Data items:
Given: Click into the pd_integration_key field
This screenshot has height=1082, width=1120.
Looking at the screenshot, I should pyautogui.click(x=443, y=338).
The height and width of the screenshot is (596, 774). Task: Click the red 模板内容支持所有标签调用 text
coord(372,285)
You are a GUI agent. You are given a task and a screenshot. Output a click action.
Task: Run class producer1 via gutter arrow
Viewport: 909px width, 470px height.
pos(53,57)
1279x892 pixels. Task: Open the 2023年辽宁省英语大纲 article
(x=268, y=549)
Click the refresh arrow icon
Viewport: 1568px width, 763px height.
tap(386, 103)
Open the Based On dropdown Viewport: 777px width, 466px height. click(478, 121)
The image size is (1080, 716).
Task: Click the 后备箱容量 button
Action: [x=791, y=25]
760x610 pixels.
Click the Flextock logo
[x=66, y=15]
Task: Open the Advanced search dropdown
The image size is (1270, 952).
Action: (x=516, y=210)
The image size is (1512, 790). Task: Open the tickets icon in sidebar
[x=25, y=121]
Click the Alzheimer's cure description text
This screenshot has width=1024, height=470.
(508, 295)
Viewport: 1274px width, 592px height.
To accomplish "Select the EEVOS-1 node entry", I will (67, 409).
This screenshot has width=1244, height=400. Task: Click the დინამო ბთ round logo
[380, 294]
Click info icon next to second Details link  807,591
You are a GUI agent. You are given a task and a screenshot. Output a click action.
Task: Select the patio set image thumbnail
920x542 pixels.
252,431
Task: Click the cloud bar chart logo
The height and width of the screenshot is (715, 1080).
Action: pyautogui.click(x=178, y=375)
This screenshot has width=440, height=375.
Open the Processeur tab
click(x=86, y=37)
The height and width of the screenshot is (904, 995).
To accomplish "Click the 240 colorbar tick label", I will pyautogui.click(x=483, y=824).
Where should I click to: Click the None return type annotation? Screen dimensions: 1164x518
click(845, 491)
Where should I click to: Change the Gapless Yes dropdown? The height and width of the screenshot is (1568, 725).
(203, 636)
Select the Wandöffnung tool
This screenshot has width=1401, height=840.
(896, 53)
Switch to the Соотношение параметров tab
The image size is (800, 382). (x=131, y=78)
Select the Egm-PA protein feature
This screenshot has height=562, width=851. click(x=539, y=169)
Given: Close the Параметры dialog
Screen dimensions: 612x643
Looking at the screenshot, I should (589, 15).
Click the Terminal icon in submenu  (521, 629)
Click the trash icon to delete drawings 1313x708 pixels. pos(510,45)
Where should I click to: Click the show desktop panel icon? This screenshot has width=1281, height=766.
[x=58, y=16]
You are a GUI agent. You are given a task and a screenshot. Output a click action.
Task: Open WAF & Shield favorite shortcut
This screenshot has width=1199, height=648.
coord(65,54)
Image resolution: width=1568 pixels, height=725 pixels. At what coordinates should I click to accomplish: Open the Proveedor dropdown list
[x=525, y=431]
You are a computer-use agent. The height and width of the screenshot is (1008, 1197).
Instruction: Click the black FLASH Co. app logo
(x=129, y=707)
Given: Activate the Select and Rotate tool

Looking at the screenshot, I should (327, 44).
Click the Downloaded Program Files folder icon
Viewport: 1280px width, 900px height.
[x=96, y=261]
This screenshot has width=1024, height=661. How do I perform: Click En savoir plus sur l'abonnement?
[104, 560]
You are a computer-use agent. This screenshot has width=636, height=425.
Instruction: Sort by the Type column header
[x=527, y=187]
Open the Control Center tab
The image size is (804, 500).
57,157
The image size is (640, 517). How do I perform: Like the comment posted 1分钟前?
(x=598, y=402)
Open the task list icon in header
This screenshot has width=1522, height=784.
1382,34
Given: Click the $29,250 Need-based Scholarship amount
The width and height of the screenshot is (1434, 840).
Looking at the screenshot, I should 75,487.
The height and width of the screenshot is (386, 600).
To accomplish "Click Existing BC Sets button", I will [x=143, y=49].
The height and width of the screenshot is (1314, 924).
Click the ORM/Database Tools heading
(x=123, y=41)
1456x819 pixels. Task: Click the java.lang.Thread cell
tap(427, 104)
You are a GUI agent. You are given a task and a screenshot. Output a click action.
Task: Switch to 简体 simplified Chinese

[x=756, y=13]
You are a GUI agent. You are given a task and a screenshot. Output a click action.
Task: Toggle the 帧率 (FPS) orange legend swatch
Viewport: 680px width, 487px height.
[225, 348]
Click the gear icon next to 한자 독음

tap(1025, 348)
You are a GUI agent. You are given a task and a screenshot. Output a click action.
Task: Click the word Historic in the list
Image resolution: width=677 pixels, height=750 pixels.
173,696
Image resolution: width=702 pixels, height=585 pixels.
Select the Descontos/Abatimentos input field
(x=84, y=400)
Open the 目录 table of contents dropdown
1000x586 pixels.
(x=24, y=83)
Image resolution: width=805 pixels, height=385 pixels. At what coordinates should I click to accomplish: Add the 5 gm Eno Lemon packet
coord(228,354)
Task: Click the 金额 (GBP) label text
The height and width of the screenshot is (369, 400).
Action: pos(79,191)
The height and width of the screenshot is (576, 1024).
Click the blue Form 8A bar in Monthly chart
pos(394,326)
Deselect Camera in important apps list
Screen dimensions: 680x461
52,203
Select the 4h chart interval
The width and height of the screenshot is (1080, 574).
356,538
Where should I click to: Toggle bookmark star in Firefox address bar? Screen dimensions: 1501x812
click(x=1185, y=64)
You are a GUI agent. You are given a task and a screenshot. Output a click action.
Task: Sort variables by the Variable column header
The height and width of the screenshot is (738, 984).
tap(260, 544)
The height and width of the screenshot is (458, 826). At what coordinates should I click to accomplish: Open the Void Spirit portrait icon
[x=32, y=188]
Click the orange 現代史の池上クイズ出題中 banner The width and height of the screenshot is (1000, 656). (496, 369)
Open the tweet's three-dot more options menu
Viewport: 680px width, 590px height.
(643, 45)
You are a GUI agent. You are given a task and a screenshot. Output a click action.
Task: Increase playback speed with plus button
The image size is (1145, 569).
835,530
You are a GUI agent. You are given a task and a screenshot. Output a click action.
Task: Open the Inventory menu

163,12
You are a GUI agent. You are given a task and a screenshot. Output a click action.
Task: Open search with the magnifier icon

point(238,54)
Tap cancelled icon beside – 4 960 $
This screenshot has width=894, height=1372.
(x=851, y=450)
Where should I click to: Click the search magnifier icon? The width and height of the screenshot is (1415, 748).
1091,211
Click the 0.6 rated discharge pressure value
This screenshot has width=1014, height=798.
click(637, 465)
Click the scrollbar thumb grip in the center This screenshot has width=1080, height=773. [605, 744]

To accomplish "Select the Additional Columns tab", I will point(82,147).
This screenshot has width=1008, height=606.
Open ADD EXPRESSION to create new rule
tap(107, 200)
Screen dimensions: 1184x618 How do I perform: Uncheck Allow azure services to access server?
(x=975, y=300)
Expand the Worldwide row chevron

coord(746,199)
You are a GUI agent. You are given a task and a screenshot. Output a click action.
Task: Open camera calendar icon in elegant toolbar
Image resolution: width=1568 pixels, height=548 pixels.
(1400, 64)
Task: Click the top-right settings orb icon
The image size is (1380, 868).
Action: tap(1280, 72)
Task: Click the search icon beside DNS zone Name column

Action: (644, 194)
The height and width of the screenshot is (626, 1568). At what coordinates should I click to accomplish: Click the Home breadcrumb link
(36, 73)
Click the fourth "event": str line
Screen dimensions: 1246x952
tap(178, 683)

### Task details
When a line of the data holds the string "will", pick it out and copy it.

### Solution to the exercise
To accomplish "Select the EEVOS-1 node entry", I will (67, 409).
To accomplish "Click the 240 colorbar tick label", I will pyautogui.click(x=483, y=824).
To accomplish "Click Existing BC Sets button", I will [x=143, y=49].
To accomplish "Select the Additional Columns tab", I will point(82,147).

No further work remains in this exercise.